The U.S. Department of Justice has intervened in a lawsuit alleging Sutter Health submitted unsupported diagnosis codes to inflate its Medicare Advantage payments.
A whistle-blower accused Sacramento, Calif.-based Sutter and its affiliated medical group, the Palo Alto Medical Foundation, of knowingly submitting unsupported diagnosis codes for certain patients that inflated their risk scores, resulting in higher payments to the providers under the Medicare Advantage program.
"Federal healthcare programs rely on the accuracy of information submitted by healthcare providers to ensure that patients are afforded the appropriate level of care and that managed care plans receive appropriate compensation," Assistant Attorney General Jody Hunt of the DOJ's Civil Division, said in a statement. "Today's action sends a clear message that we will seek to hold healthcare providers responsible if they fail to ensure that the information they submit is truthful."
The CMS pays capitated amounts to providers for beneficiaries in Medicare Advantage plans, with larger payments for patients with higher risk scores, indicating more severe diagnoses. The plans are owned and operated by private Medicare Advantage organizations. Sutter, a not-for-profit health system, contracted with certain Medicare Advantage organizations to provide services to members in exchange for receiving a share of the payments.
The lawsuit alleges that even once the Sutter entities became aware of the unsupported diagnosis codes, they failed to fix the problem.
Sutter spokeswoman Amy Thoma Tan wrote in an email that the health system and its medical group take the issues raised in the complaint seriously.

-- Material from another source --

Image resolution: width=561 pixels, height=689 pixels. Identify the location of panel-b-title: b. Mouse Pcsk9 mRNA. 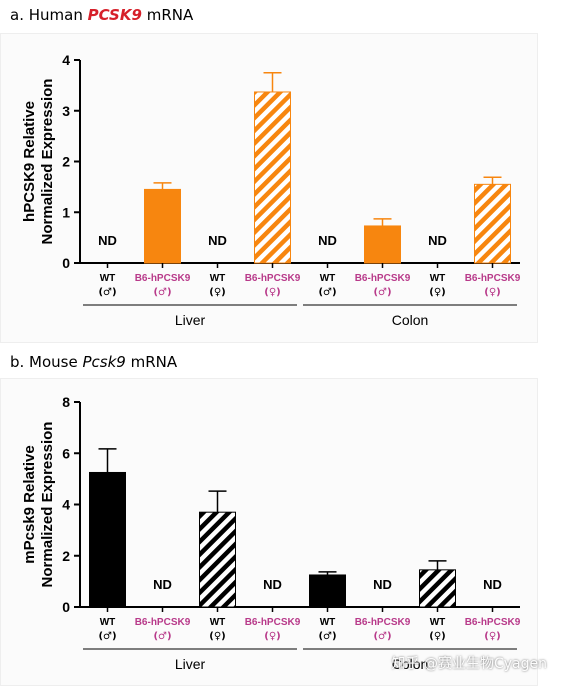
(94, 362).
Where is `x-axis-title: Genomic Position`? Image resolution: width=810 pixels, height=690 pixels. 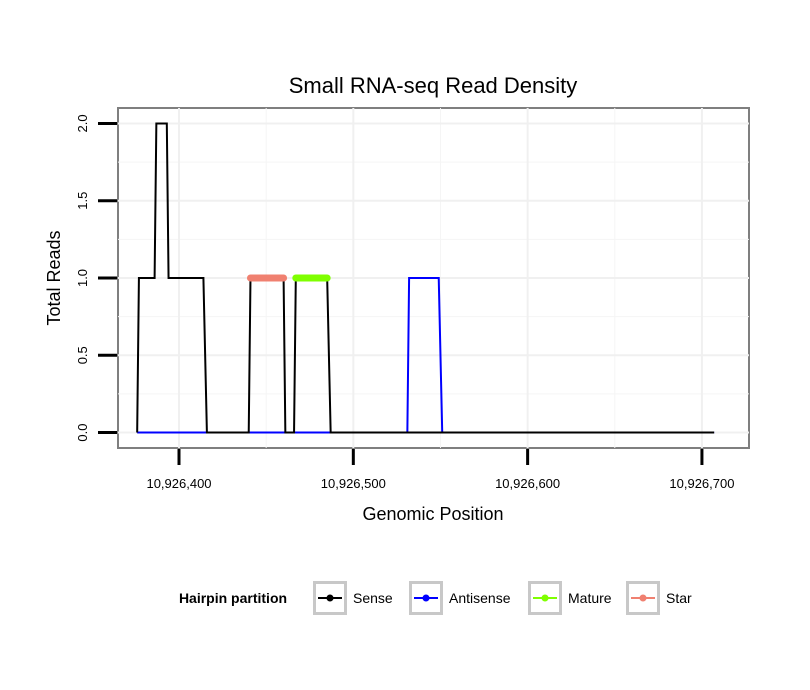
x-axis-title: Genomic Position is located at coordinates (432, 514).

"The lawsuit involves an area of law that is currently unsettled and the subject of ongoing litigation in multiple jurisdictions," she said. "We intend to vigorously defend ourselves against the allegations in the complaint."

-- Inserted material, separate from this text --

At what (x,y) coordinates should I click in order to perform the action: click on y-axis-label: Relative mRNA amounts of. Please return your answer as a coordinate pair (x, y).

The proportion of Medicare beneficiaries enrolled in Medicare Advantage has increased steadily over the past decade, with 19 million enrolled in 2017, according to the DOJ.
"This intervention illustrates our commitment to protecting the integrity of the Medicare Advantage program," U.S. Attorney Alex Tse for the Northern District of California, said in a statement. "We will continue to guard government health programs from companies that improperly maximize their bottom line at taxpayer expense."

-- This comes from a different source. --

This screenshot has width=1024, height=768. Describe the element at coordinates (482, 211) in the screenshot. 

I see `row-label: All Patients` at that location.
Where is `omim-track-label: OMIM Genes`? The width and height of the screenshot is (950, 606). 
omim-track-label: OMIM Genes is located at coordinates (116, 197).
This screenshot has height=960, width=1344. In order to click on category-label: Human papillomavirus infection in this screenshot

The whistle-blower, Kathleen Ormsby, is a former Palo Alto Medical Foundation employee.
The case was investigated by the Civil Division's Commercial Litigation Branch, the U.S. attorney's office for the Northern District of California and HHS' Office of Inspector General.
Sutter paid $46 million in 2013 to settle another whistle-blower lawsuit that accused the health system of fraudulently manipulating anesthesia billing codes to inflate the bills that went to patients and insurers.